• **GIVEN PROBLEM**: Copy, with no changes, the rows in the part that opens with the line containing "Where should I click to: Open" and closes with the line containing "Click the green", both of those lines included.

================================

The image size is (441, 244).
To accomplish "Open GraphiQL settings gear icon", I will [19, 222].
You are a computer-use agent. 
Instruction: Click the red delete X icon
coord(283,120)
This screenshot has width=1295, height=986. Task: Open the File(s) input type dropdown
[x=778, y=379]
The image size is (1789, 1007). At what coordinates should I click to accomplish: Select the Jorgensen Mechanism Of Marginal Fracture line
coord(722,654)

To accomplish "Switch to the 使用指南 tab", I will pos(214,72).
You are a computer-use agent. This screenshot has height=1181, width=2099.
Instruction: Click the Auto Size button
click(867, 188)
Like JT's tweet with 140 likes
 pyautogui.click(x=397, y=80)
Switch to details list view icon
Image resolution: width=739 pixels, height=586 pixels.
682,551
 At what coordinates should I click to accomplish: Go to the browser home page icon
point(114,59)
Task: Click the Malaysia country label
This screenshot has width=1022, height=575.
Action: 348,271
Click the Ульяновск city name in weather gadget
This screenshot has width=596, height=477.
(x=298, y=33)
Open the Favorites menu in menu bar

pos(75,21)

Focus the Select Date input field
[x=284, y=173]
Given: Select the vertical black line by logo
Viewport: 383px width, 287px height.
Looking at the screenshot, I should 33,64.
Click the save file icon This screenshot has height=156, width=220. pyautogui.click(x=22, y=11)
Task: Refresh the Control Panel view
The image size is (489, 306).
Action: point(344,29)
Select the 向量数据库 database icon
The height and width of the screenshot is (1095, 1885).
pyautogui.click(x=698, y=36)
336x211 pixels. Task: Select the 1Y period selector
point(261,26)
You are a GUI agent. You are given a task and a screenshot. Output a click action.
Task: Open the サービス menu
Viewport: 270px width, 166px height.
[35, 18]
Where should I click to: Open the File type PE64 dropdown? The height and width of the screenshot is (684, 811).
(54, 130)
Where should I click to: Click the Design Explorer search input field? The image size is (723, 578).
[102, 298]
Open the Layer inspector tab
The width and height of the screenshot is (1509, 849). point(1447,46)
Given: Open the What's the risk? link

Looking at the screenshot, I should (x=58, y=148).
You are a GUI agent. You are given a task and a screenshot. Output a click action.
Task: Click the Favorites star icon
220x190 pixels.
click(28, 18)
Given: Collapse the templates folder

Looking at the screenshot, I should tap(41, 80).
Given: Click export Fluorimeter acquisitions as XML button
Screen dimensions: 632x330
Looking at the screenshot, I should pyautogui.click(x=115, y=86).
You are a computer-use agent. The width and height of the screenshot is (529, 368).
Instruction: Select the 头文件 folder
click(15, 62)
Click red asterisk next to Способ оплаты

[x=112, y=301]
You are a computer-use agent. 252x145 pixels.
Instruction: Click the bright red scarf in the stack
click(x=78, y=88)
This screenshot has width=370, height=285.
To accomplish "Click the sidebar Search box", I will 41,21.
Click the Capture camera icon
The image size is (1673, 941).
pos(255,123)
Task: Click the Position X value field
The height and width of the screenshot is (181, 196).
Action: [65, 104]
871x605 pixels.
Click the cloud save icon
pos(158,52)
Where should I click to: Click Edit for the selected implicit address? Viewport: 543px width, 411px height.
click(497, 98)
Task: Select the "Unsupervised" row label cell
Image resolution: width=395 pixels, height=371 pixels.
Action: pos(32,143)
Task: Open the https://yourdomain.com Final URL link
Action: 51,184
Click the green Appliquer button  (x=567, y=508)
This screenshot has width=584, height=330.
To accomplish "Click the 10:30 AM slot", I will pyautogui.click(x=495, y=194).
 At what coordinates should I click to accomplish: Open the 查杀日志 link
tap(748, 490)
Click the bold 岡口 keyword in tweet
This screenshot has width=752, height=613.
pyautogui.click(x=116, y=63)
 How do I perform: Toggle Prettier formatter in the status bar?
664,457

================================

• **ANSWER**:
Where should I click to: Open the File type PE64 dropdown? The height and width of the screenshot is (684, 811).
(54, 130)
Where should I click to: Click the Design Explorer search input field? The image size is (723, 578).
[102, 298]
Open the Layer inspector tab
The width and height of the screenshot is (1509, 849). point(1447,46)
Given: Open the What's the risk? link

Looking at the screenshot, I should (x=58, y=148).
You are a GUI agent. You are given a task and a screenshot. Output a click action.
Task: Click the Favorites star icon
220x190 pixels.
click(28, 18)
Given: Collapse the templates folder

Looking at the screenshot, I should tap(41, 80).
Given: Click export Fluorimeter acquisitions as XML button
Screen dimensions: 632x330
Looking at the screenshot, I should pyautogui.click(x=115, y=86).
You are a computer-use agent. The width and height of the screenshot is (529, 368).
Instruction: Select the 头文件 folder
click(15, 62)
Click red asterisk next to Способ оплаты

[x=112, y=301]
You are a computer-use agent. 252x145 pixels.
Instruction: Click the bright red scarf in the stack
click(x=78, y=88)
This screenshot has width=370, height=285.
To accomplish "Click the sidebar Search box", I will 41,21.
Click the Capture camera icon
The image size is (1673, 941).
pos(255,123)
Task: Click the Position X value field
The height and width of the screenshot is (181, 196).
Action: [65, 104]
871x605 pixels.
Click the cloud save icon
pos(158,52)
Where should I click to: Click Edit for the selected implicit address? Viewport: 543px width, 411px height.
click(497, 98)
Task: Select the "Unsupervised" row label cell
Image resolution: width=395 pixels, height=371 pixels.
Action: pos(32,143)
Task: Open the https://yourdomain.com Final URL link
Action: 51,184
Click the green Appliquer button  (x=567, y=508)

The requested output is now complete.